■ WHAT NEEDS TO BE DONE: Write out exactly, with both ends included, the lines that run from the line containing "You are a GUI" to the end of the entries. Pictures are not part of the answer.

Records contained in a dataset

────

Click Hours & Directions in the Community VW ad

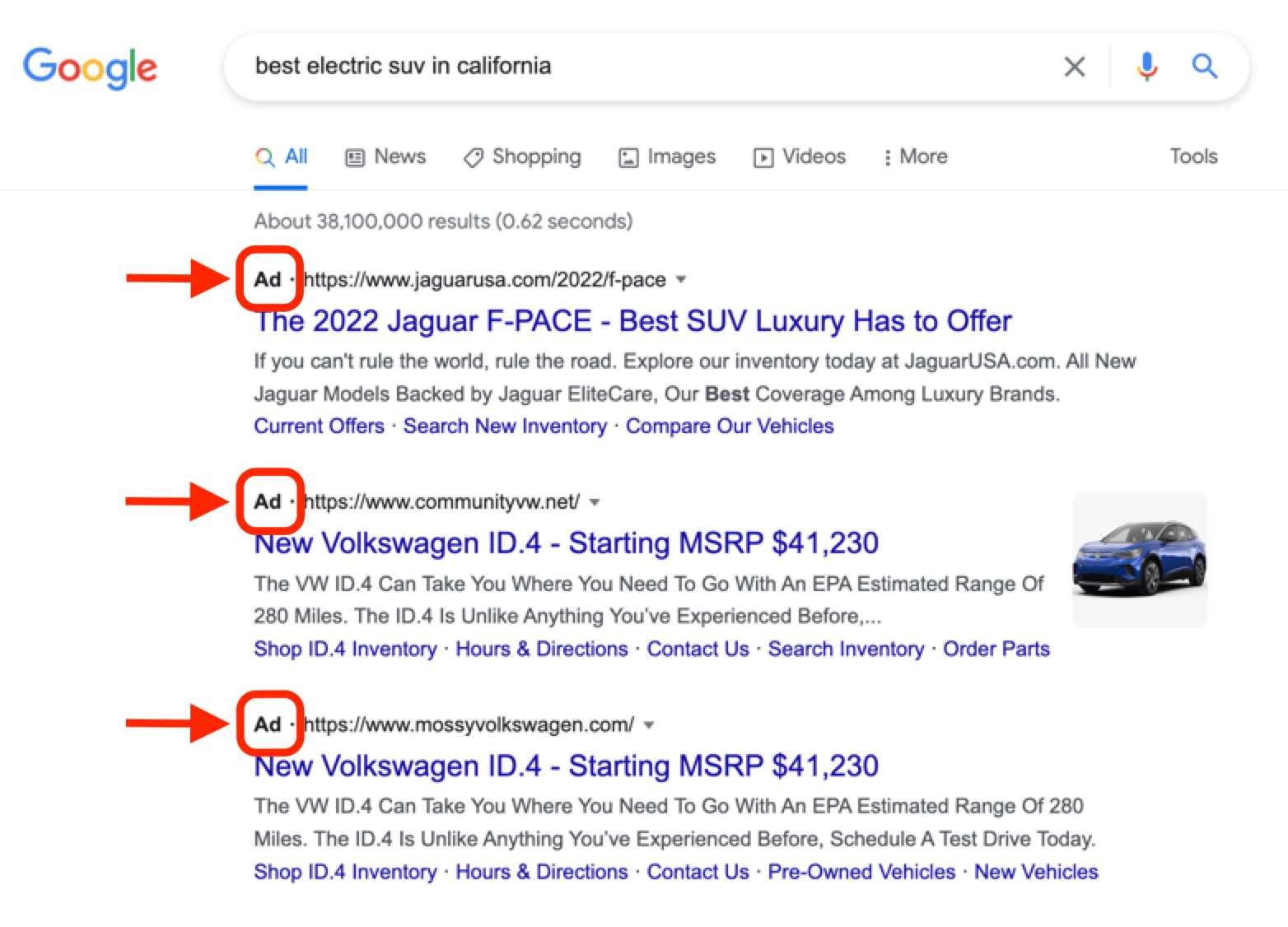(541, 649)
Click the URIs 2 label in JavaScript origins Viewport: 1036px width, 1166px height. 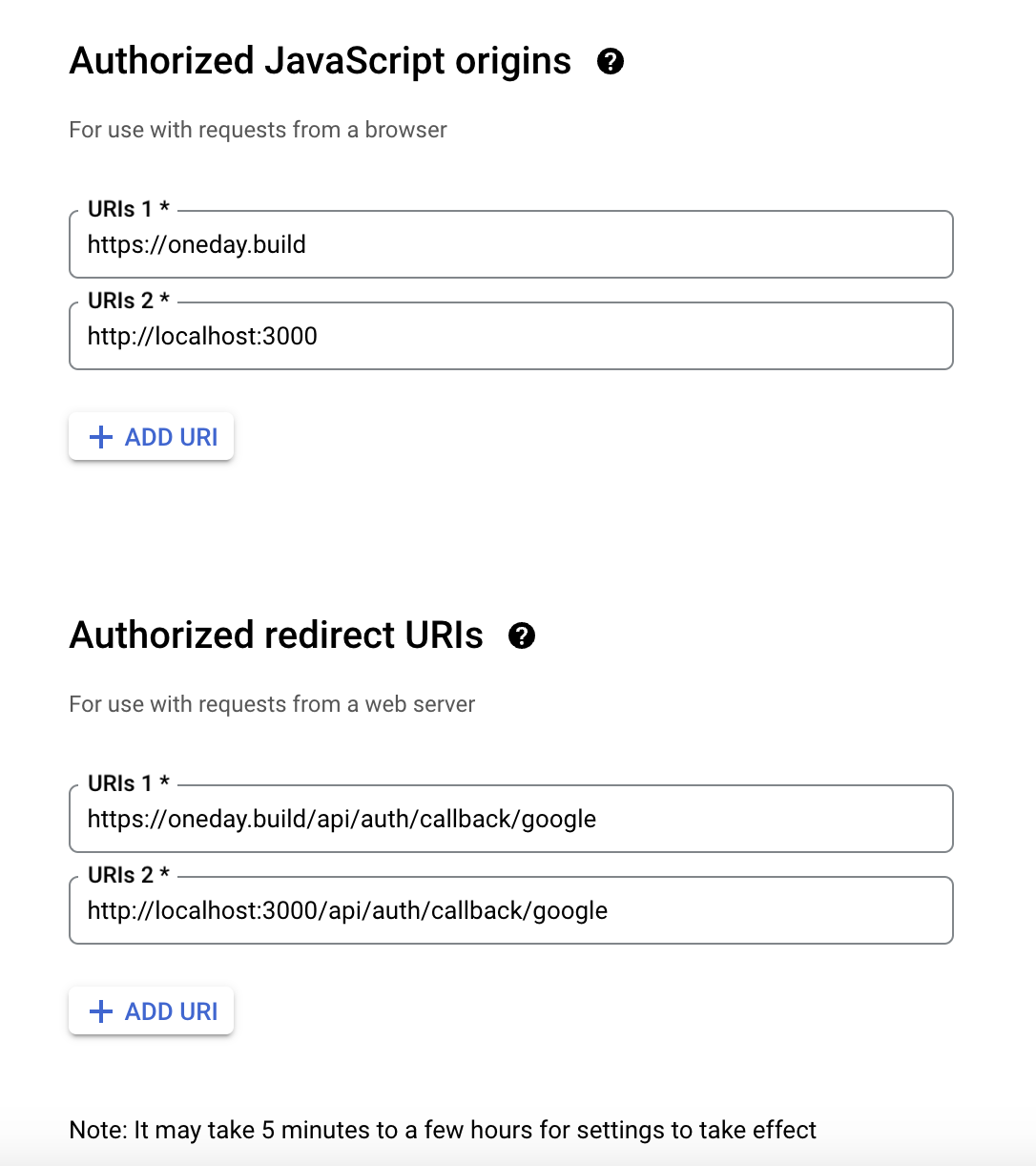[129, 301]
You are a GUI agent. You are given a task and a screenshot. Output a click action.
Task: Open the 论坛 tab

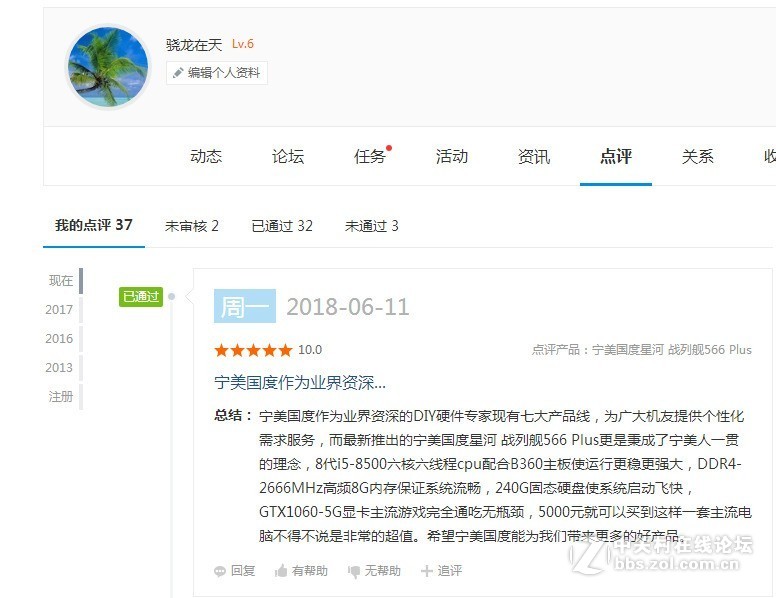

────

■ WRITTEN RESPONSE:
You are a GUI agent. You are given a task and a screenshot. Output a click action.
Task: Open the 论坛 tab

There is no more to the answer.